Today, many baby boomers will only social security income. To compensate for the difference they will need their savings. If you are under 65, it’s time to increase your retirement savings to the maximum. You need to put the maximum into your 401k and your Roth IRA. If you’re saving for retirement is necessary to include a plan to make it last. This leads to error # 2.
Mistake # 2: Spending too much too soon
Before reaching retirement, you should examine the costs and revenue opportunities. Yes, it is obvious, but many wait until two or three months to develop a plan. One strategy to ensure that the retirement money will last is the answer to 4%. (I went into detail in another article).
A quick review of the solution of 4%. You do not want to withdraw more than 4% of your retirement account the amount of savings. For example, if you saved $ 500,000 would not withdraw more than $ 20,000 per year.
As baby boomers retire, they’ll see this big 401k balance, for example, $ 500,000 and trying to figure out what to buy. Maybe a new car for a retirement present or pay the mortgage. This may sound good, but economically it might affect your retirement.
An average baby boomer couple has a 50% probability for one spouse to live up to the age of 92. In addition, 25% chance he will live until the age of 97 years. Saving for retirement can be for a period of 30 to 35 years. Spending too quickly could devastate the retirement plan.
# 3 ERROR: NOT ENOUGH risk taking
Yes, this seems a strange error, but stay with me. Let’s say you retire today, with $ 500,000 and decided to implement the solution at 4%. However, it was decided to put all your money in bank CDs. Currently only bank CDs pay about 1% to 2% per year if your lucky. Now, for your After the solution of 4%, which withdrew from the main annual 4% vs 1%.
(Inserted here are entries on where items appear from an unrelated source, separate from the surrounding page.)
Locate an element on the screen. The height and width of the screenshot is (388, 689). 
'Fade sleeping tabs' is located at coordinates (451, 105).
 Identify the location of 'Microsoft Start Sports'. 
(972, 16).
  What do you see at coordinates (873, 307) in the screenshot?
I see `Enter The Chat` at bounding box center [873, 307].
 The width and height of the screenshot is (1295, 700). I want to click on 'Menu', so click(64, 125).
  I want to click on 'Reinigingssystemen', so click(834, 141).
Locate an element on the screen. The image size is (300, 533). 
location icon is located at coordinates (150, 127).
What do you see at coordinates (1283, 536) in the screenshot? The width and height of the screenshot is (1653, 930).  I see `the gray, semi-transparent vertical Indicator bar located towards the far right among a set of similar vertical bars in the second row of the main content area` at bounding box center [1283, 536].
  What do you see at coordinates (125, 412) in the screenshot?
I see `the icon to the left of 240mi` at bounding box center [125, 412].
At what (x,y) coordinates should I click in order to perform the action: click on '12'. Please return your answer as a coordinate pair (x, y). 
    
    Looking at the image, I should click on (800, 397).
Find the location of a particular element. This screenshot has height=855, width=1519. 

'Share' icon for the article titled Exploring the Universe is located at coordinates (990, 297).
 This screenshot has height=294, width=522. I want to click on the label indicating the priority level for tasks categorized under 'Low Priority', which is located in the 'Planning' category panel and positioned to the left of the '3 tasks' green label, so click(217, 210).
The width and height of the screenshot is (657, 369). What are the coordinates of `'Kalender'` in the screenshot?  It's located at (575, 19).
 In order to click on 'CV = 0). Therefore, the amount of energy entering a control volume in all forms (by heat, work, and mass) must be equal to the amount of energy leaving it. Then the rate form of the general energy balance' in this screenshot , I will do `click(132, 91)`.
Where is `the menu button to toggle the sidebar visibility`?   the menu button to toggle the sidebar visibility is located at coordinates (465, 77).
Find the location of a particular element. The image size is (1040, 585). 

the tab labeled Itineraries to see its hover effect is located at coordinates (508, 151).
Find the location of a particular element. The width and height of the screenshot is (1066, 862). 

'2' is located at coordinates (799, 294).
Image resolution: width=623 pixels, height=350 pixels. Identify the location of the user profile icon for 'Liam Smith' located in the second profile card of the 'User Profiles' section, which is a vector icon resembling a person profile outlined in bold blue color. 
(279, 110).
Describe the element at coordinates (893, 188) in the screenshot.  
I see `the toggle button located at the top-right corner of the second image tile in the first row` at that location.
Over the past decade, the stock market has performed badly, in fact one of the worst periods of 10 years longer. Now, this does not mean that the stock market continues to play badly, because I remember financial advisers tell us that “past performance is no guarantee of future performance.” This is true both stock markets good and bad.
Having said that most financial advisors recommend a party to be invested in equity funds at any time. The amount depends on the individual investor. Some may want 25%, about 50%. Nevertheless, a certain percentage of a retirement of baby boomers should be invested in mutual funds.
What about the remaining percentage of 50% to 75%. This must be shared between the pools of bonds and cash, like CDs or money market funds. CDs play a role in retirement planning, but not the money you need to pass. Part of the solution at 4% will cost should be in a money market fund or cash.
I hope this gives you some ideas and tips on what to do before and during the years of retirement.